Malta pushed for grey-list despite higher compliance

Malta could be facing an FATF grey-list despite obtaining healthier technical compliance ratings than other European countries 

Tough: Robert Abela at a European Council meeting with German Chancellor Angela Merkel (foreground). Germany is said to be pushing for Malta's greylisting.
Tough: Robert Abela at a European Council meeting with German Chancellor Angela Merkel (foreground). Germany is said to be pushing for Malta's greylisting.

Government top brass and senior civil servants are fearing Malta will be pushed to be grey-listed by the Financial Action Task Force (FATF) in this week’s plenary session, despite protests about its higher compliance ratings. 

Malta could become the European Unions first ever member state to be in the list that will place the enormous flow of financial transactions in and out of Malta under scrutiny. 

But experts in the field assisting the Maltese government say Malta is still one of the EU’s best performers on compliance in technical ratings. 

Like other member states, Malta has specifically zero “no compliances” in its technical compliance report, which is categorised in four pillars: non-compliant, partially compliant, largely compliant and compliant. 

But government aides and ministers have argued there are numerous other European countries with worse compliance results than Malta, all of them having avoided FATF grey-listing in recent years. 

Reports this week that the United States, the United Kingdom and even Germany want to push for Malta’s grey-listing despite a clean bill of health from Council of Europe’s Moneyval, is worrying the Labour administration. 

In 40 FATF technical scores, Malta has zero ‘non-compliant’ or ‘partially-compliant’ areas. 

Yet according to the data itself published by the FATF, the United States itself has four ‘non-compliant’ ratings and four ‘partially-compliant’ ratings. 

And numerous other EU member states have far worse ‘partially-compliant’ grades, yet have not been grey-listed: Slovakia has 16 partially-compliant ratings, Czechia has 11 partially-compliant ratings, Slovenia has 10 and Finland nine. 

Comparatively, in the highest-rated ‘compliant’ rating, Malta fares better with 12 ratings when compared to Slovakia’s two, Czechia’s five, Finland’s eight and Slovenia’s 11. 

It also fares better than Hungary (six ‘compliant’), Denmark (six), Latvia (seven), and Lithuania (eight). 

“At this rate, if Malta is grey-listed, the FATF is either a new, higher standard without warning and even rather subjectively.
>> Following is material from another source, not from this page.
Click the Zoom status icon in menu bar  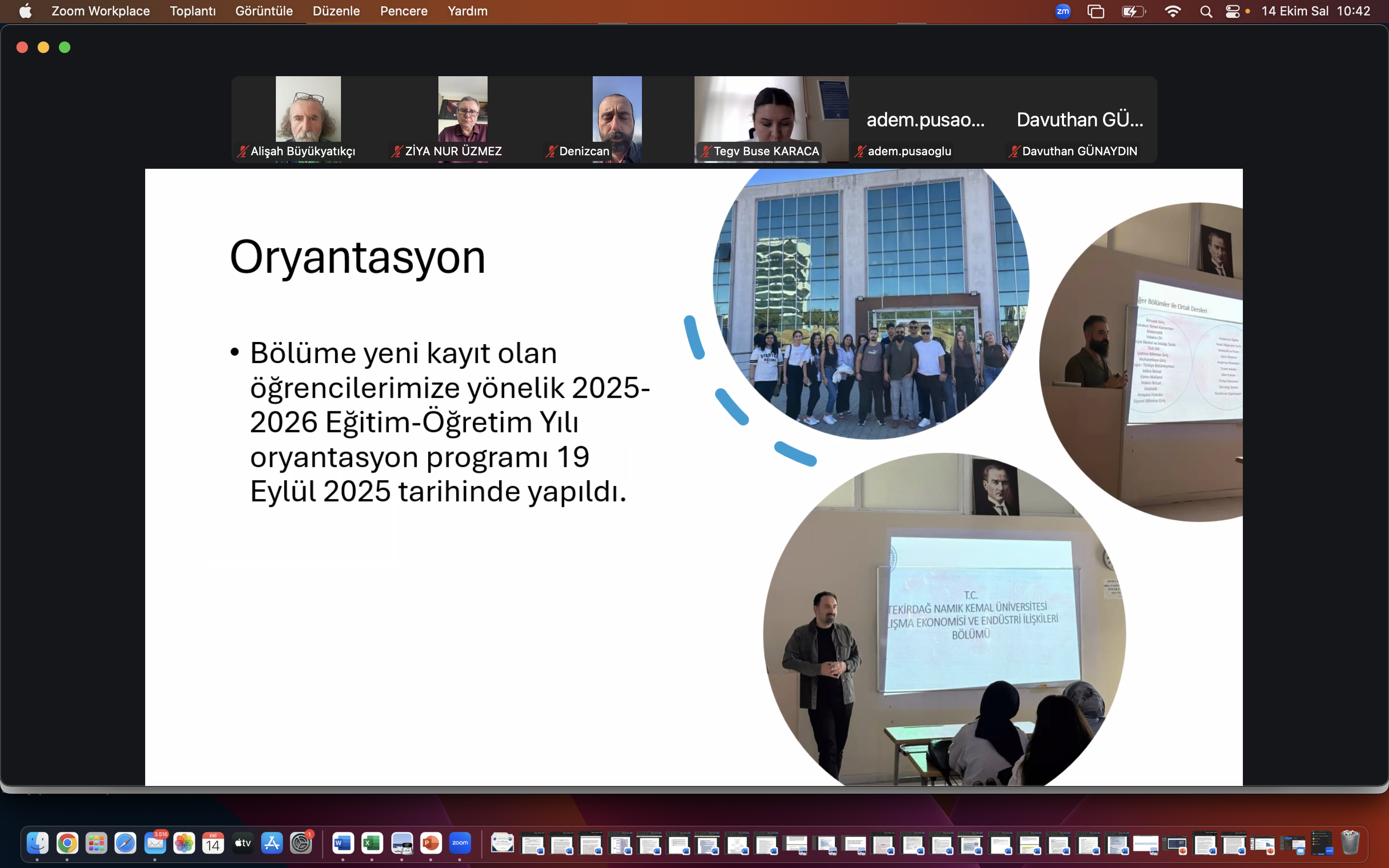[x=1062, y=11]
It stands to reason that states with worse ratings than Malta’s will also be grey-listed,” a senior government source told this newspaper. “If not, then Malta is being treated differently. We’re being made an example of. Naturally, the size of our economy is small within the wider EU context and not detrimental to others.” 

Malta also has its backers from other FATF members who have analysed the comparison of the ratings. 
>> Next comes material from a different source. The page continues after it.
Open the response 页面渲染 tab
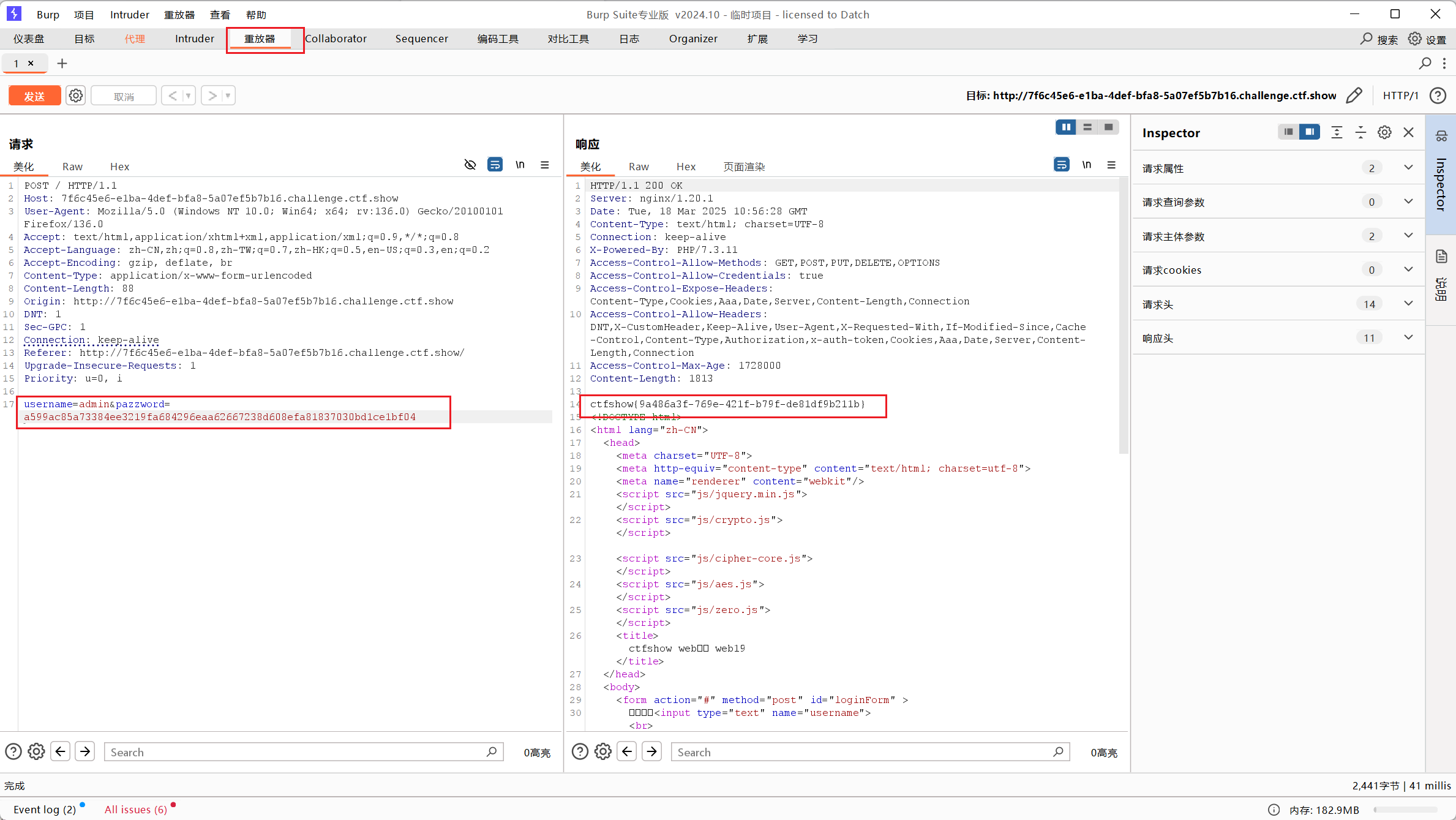The height and width of the screenshot is (820, 1456). tap(743, 167)
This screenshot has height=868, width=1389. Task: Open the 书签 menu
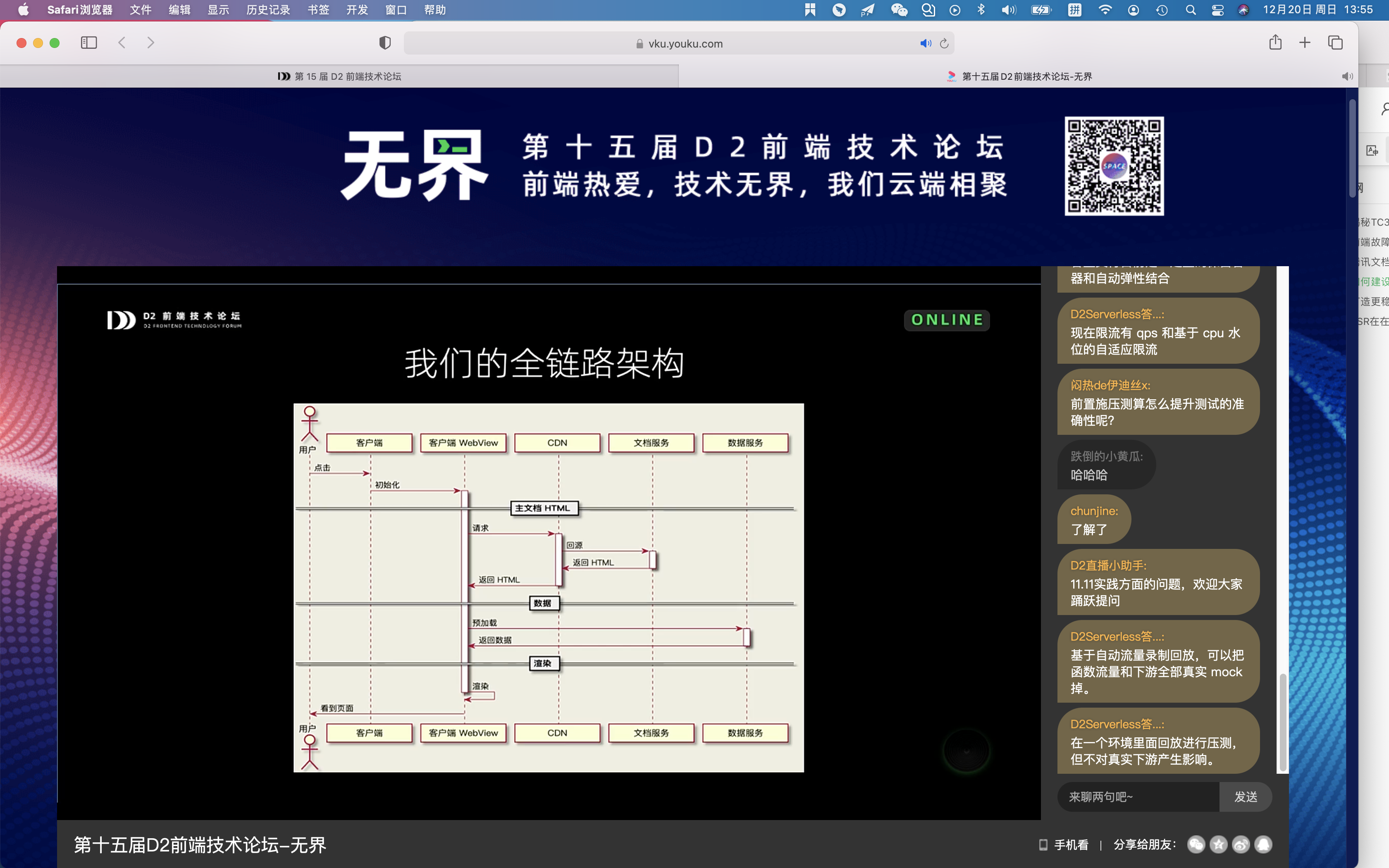tap(318, 10)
While key members of the FATF have reassured Maltese civil servants that the process is strictly technical and does not have outside influence, key members of the Labour administration are already doubting the integrity of the process should Malta be grey-listed. 
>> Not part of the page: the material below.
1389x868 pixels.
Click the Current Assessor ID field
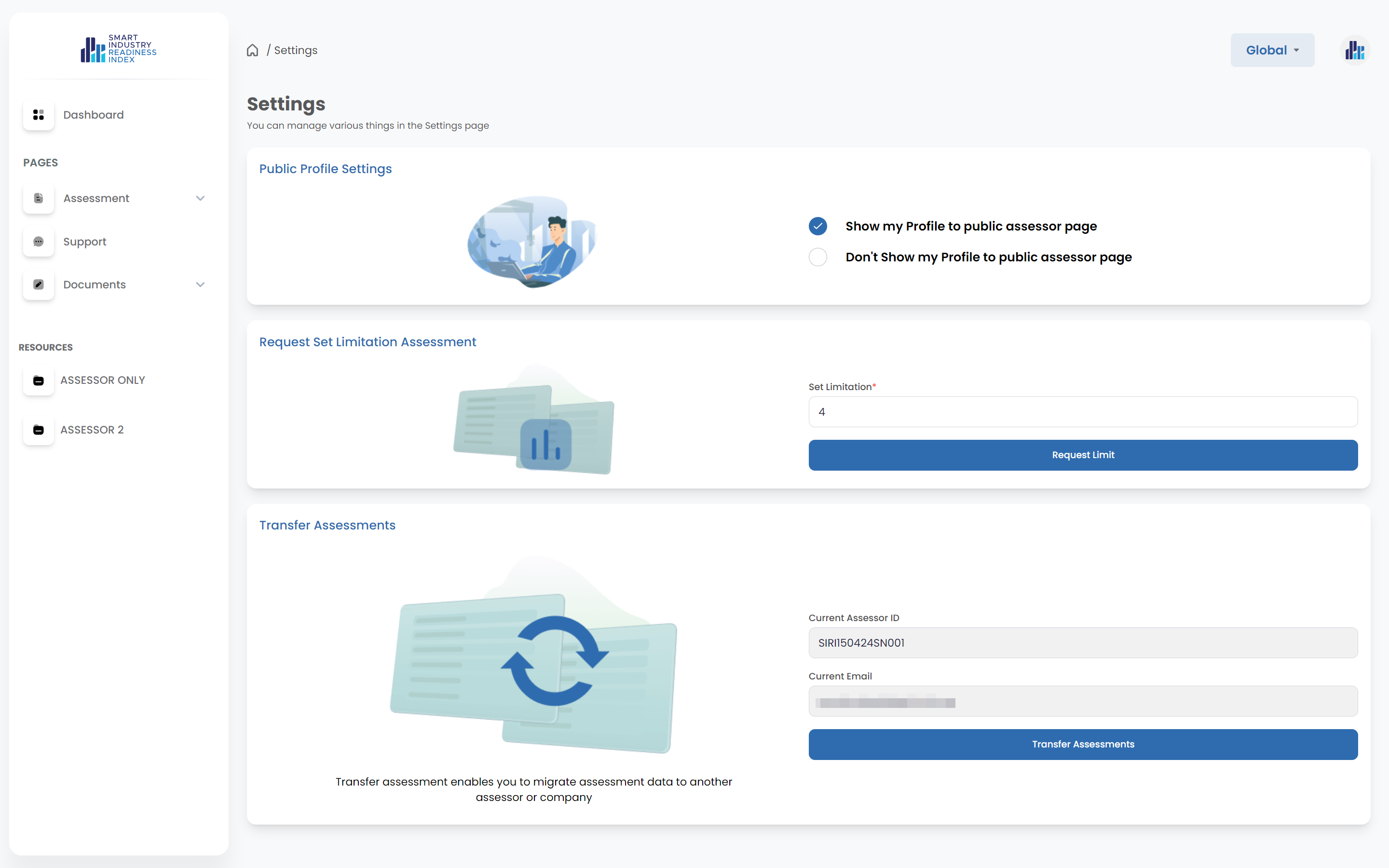tap(1082, 643)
One diplomat told this newspaper that grey-listing Malta on the back of the clear progress from Moneyval, had sent a shocking message to the administration. “Malta actually enjoys the support of almost all members at FATF. If Malta is grey-listed, it would send the message that the powers-that-be decide what happens – not the technical outcomes. Malta clearly excelled in those in a very short space of time.”